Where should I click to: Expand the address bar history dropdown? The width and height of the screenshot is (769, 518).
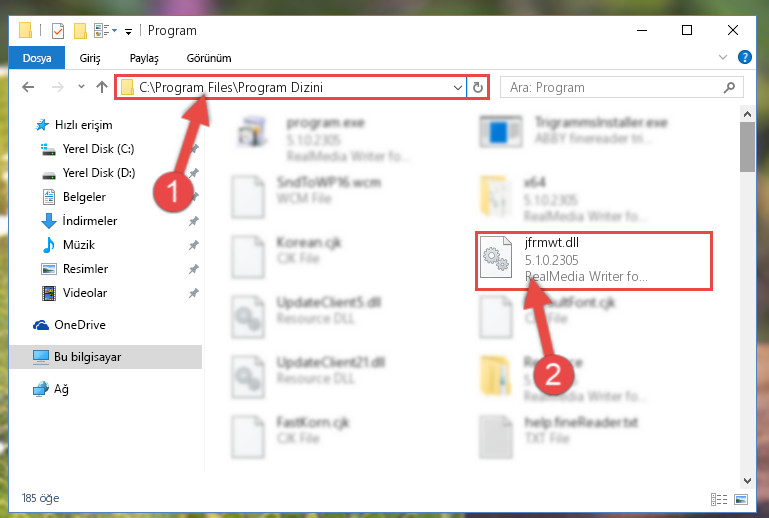point(458,88)
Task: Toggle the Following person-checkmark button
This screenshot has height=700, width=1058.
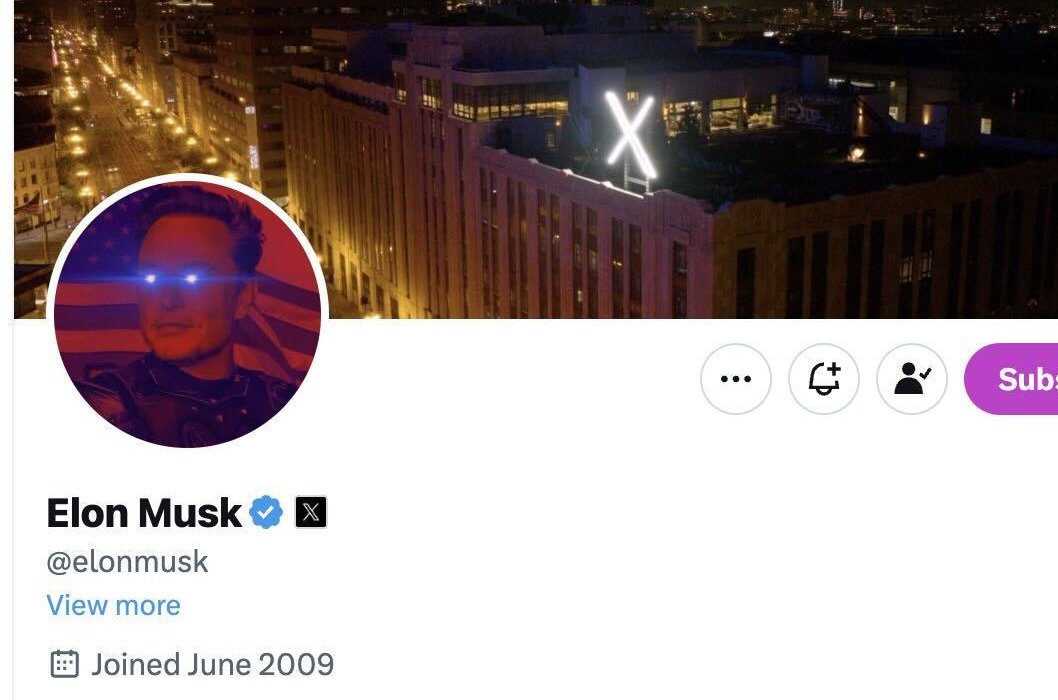Action: 912,379
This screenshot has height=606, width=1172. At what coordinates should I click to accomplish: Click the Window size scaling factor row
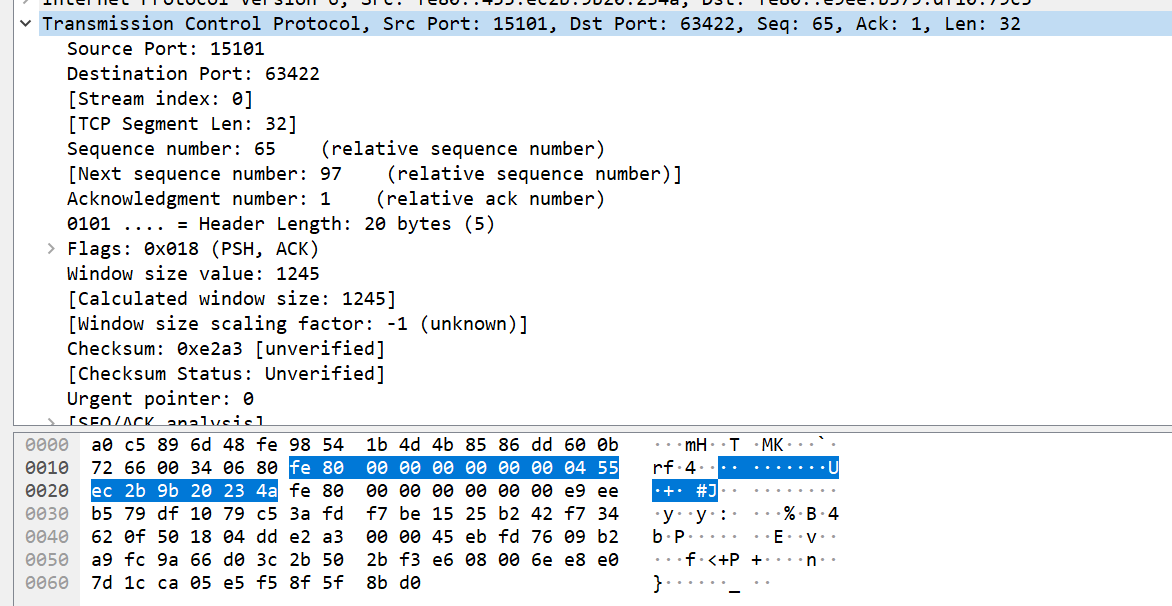click(297, 324)
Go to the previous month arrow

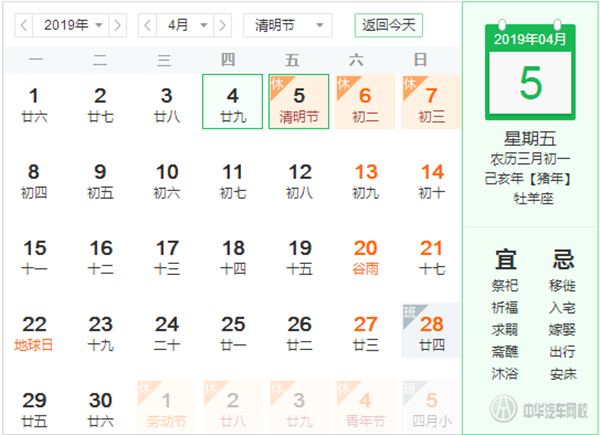pos(147,24)
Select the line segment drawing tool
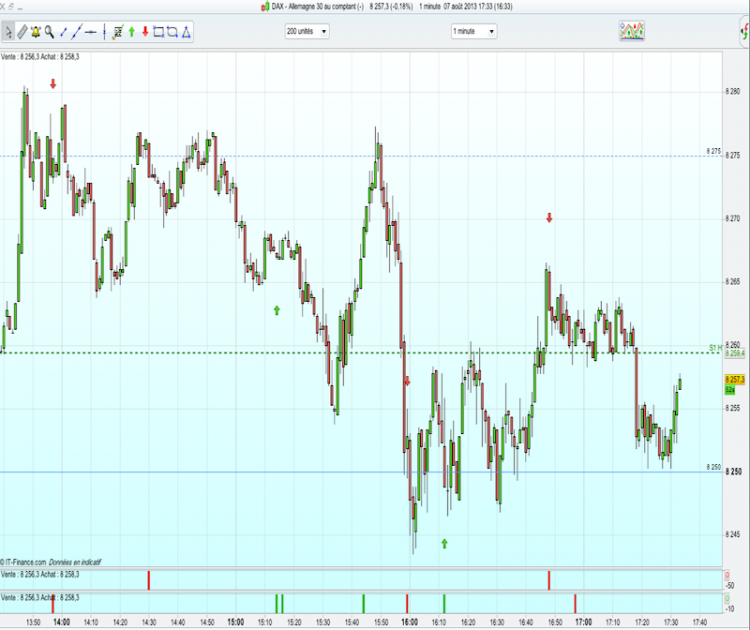The height and width of the screenshot is (630, 750). [x=63, y=32]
══════════════════════════════
** Work request **
From the material above, set down each entry exactly, but exclude the pictures.

** Exercise answer **
Where should I click to: Expand the address bar history dropdown? The width and height of the screenshot is (769, 518).
point(458,88)
Task: Toggle the Following person-checkmark button
This screenshot has height=700, width=1058.
Action: 912,379
This screenshot has height=606, width=1172. At what coordinates should I click to accomplish: Click the Window size scaling factor row
click(297, 324)
Go to the previous month arrow

pos(147,24)
Select the line segment drawing tool
The height and width of the screenshot is (630, 750). [x=63, y=32]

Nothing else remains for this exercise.